• What to do:
**A.** In the passage on classification of the notes, which two pieces of published guidance did the Internal Revenue Service issue about a debt instrument similar to the notes?
**B.** The passage on classification of the notes says a different tax treatment of the notes could significantly alter several things about the income, gain or loss recognized. List every one of those things.
**C.** Rewrite the paragraph that begins "Pursuant to the terms of the indenture" from the passage on classification of the notes in fewer words, keeping its main facts.

┌─ Source passage

Classification of the Notes

        Pursuant to the terms of the indenture, each holder of notes will agree to treat the notes, for United States federal income tax purposes, as debt instruments that are subject to the Treasury regulations that govern contingent payment debt instruments (the "CPDI Regulations") and to be bound by our application of the CPDI Regulations to the notes, including our determination of the rate at which interest will be deemed to accrue on the notes and the related "projected payment schedule." The remainder of this discussion assumes that the notes will be treated in accordance with that agreement and our determinations.

        No authority directly addresses the treatment of all aspects of the notes for United States federal income tax purposes. The Internal Revenue Service (the "Service") has issued Revenue Ruling 2002-31 and Notice 2002-36, in which the Service addressed the United States federal income tax classification and treatment of a debt instrument similar, although not identical, to the notes, and the Service concluded that the debt instrument addressed in that published guidance was subject to the CPDI Regulations. In addition, the Service clarified various aspects of the applicability of certain other provisions of the Code to the debt instrument addressed in that published guidance. The applicability of Revenue Ruling 2002-31 and Notice 2002-36 to any particular debt instrument, however, such as the notes, is uncertain. In addition, no rulings are expected to be sought from the Service with respect to any of the United States federal income tax consequences discussed below, and no assurance can be given that the Service will not take contrary positions. As a result, no assurance can be given that the Service will agree with the tax characterizations and the tax consequences described below. A different treatment of the notes for United States federal income tax purposes could significantly alter the amount, timing, character, and treatment of income, gain or loss recognized in respect of the notes from that which is described below and could require a U.S. Holder to accrue interest income at rate different from the "comparable yield" rate described below.

└─
┌─ Dataset excerpt

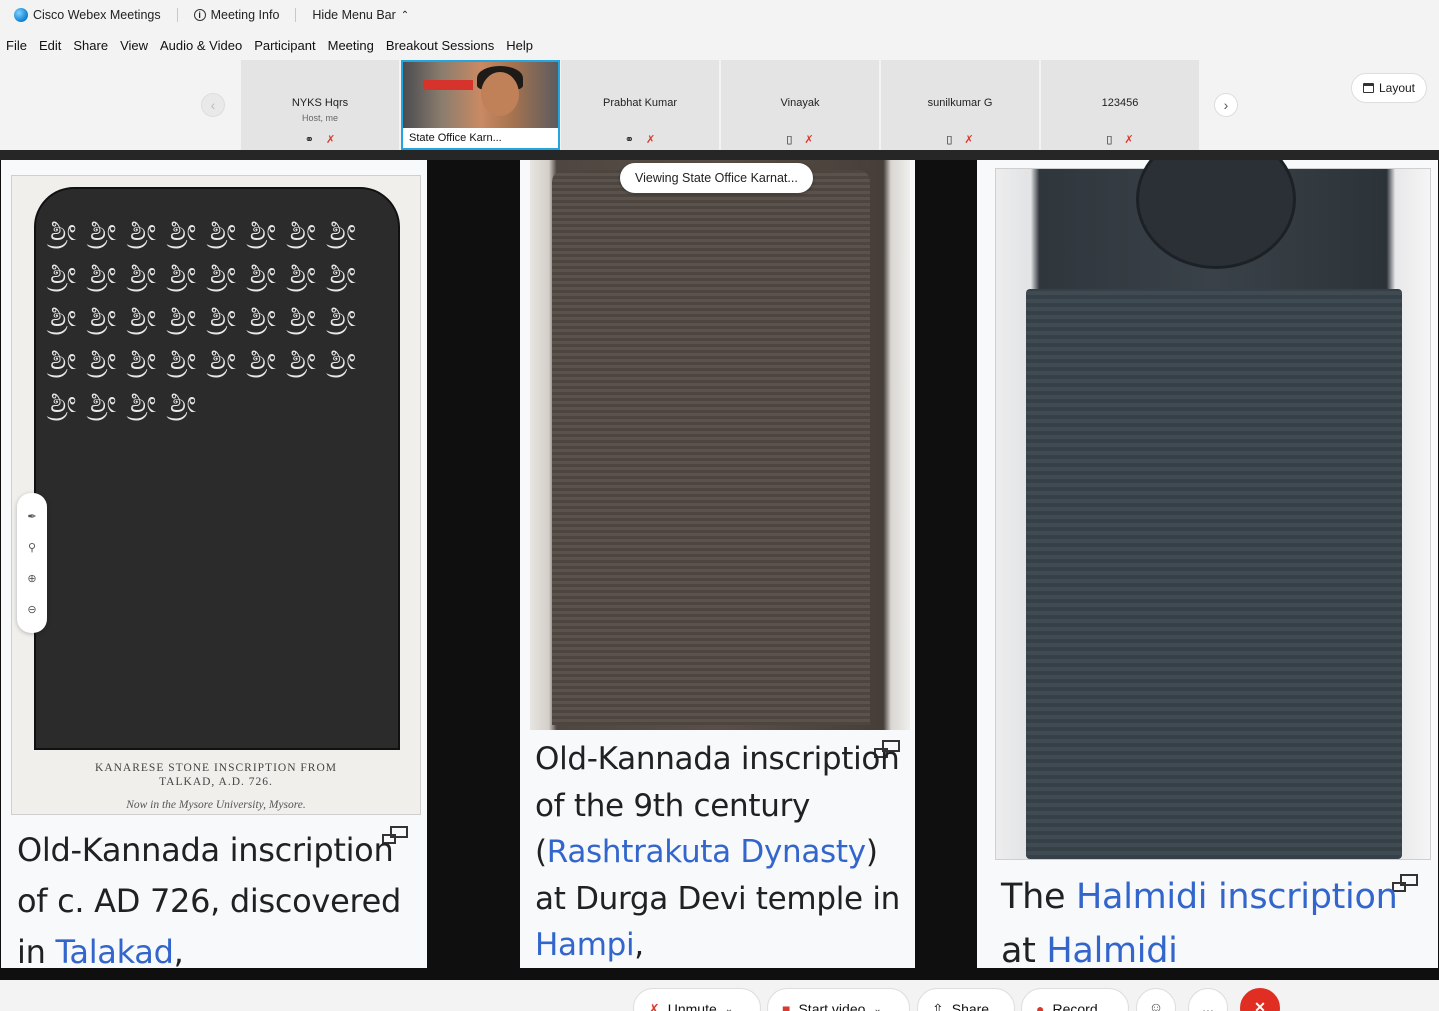 The height and width of the screenshot is (1011, 1439). What do you see at coordinates (32, 578) in the screenshot?
I see `zoom-in-icon: ⊕` at bounding box center [32, 578].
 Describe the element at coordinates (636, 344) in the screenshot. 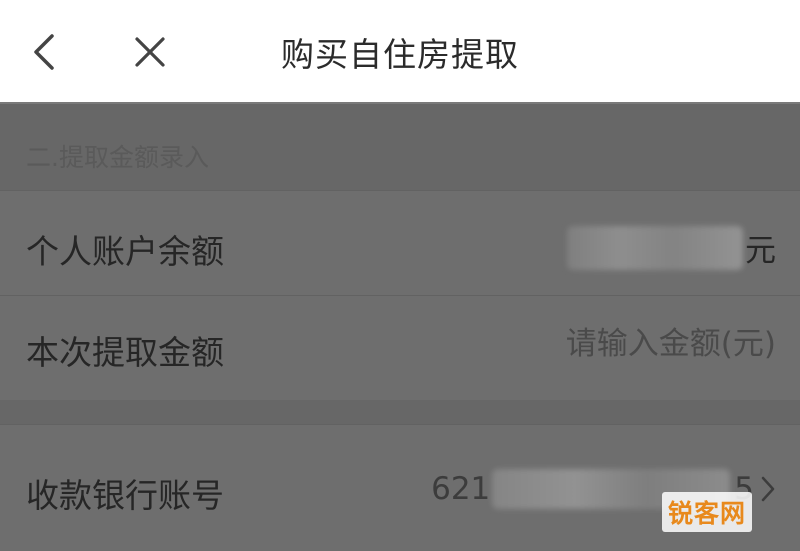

└─

• Answers below:
**A.** Revenue Ruling 2002-31 and Notice 2002-36.

**B.**
- Amount
- Timing
- Character
- Treatment

**C.** Under the indenture, each holder agrees to treat the notes, for United States federal income tax purposes, as debt instruments subject to the CPDI Regulations. Each holder also agrees to be bound by our application of those regulations, including our determination of the interest accrual rate and the "projected payment schedule." The rest of the discussion assumes the notes are treated this way.